Il y a encore un autre point : nous voulons tous nous battre contre le terrorisme. Il faut travailler avec courage. Il ne faut pas dire : il n'y a rien à faire. Ce n'est pas quelque chose que les paresseux peuvent régler.

Travailler avec l’objectif, à terme, l'idée que deux états puissent exister. Est-ce qu'il serait possible de faire dans une partie de la Cisjordanie ce qui a été fait à Gaza pour qu'il y ait un état Palestinien fiable ?

Ce n'est pas obligatoire car en Cisjordanie il devrait en fait y avoir deux Etats : une partie de l'Etat israélien et une partie de l'Etat palestinien. J'ai atteint un certain âge, je sais que s'il y a deux problèmes, il y a aussi deux solutions.

Il n'y a pas de limite à la créativité. Celui qui a peur face à une situation nouvelle, il faut lui dire une chose : les choses changent. L'Histoire, on ne peut pas la coller au frigo.

Vous avez 93 ans, vous continuez de rencontrer des gens, de lire beaucoup, qu'est-ce qui vous motive ?

Il y a une question politique très importante de par le monde : le prestige des hommes politiques a diminué car beaucoup disent : je suis grand, je suis fort et beaupré n'y croient plus. Le public dit : tu veux nous diriger alors tu nous faut croire des choses.
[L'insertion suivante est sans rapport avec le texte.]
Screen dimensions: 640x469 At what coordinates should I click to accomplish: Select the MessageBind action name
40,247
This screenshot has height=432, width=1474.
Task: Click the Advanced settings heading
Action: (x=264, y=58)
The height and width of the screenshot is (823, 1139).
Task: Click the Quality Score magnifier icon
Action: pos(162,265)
Dans mes expériences j'ai aussi été Président. Quelle est la différence ? Quand j'étais Premier ministre, je pouvais donner des ordres à l'armée, à l'administration. La vérité c'est qu'ils ne m'ont pas beaucoup aimé car tous les membres du cabinet pensaient qu'il aurait mieux valu qu'ils soient Premier ministre plutôt que moi. Après j'ai été Président et là je n'avais pas d'ordre à donner. J'ai trouvé qu'en tant que Président je pouvais faire plus de choses qu'en tant que Premier ministre car au lieu de donner des ordres j'ai demandé aux personnes d'être volontaires et en sept années, je n'ai jamais entendu prononcer le mot « non ». Je faisais des choses qui n'étaient pas dans le cadre.

Je dis : au lieu d'essayer de changer autrui, change-toi toi-même.

Les gens me posent la question : comment est-ce qu'on peut rester comme ça en éveil ? J'ai un conseil à vous donner : comptez combien de réussites vous avez dans la vie et comptez combien de rêves vous avez en tête. S'il y a plus de rêves que de réussites, alors tu es jeune.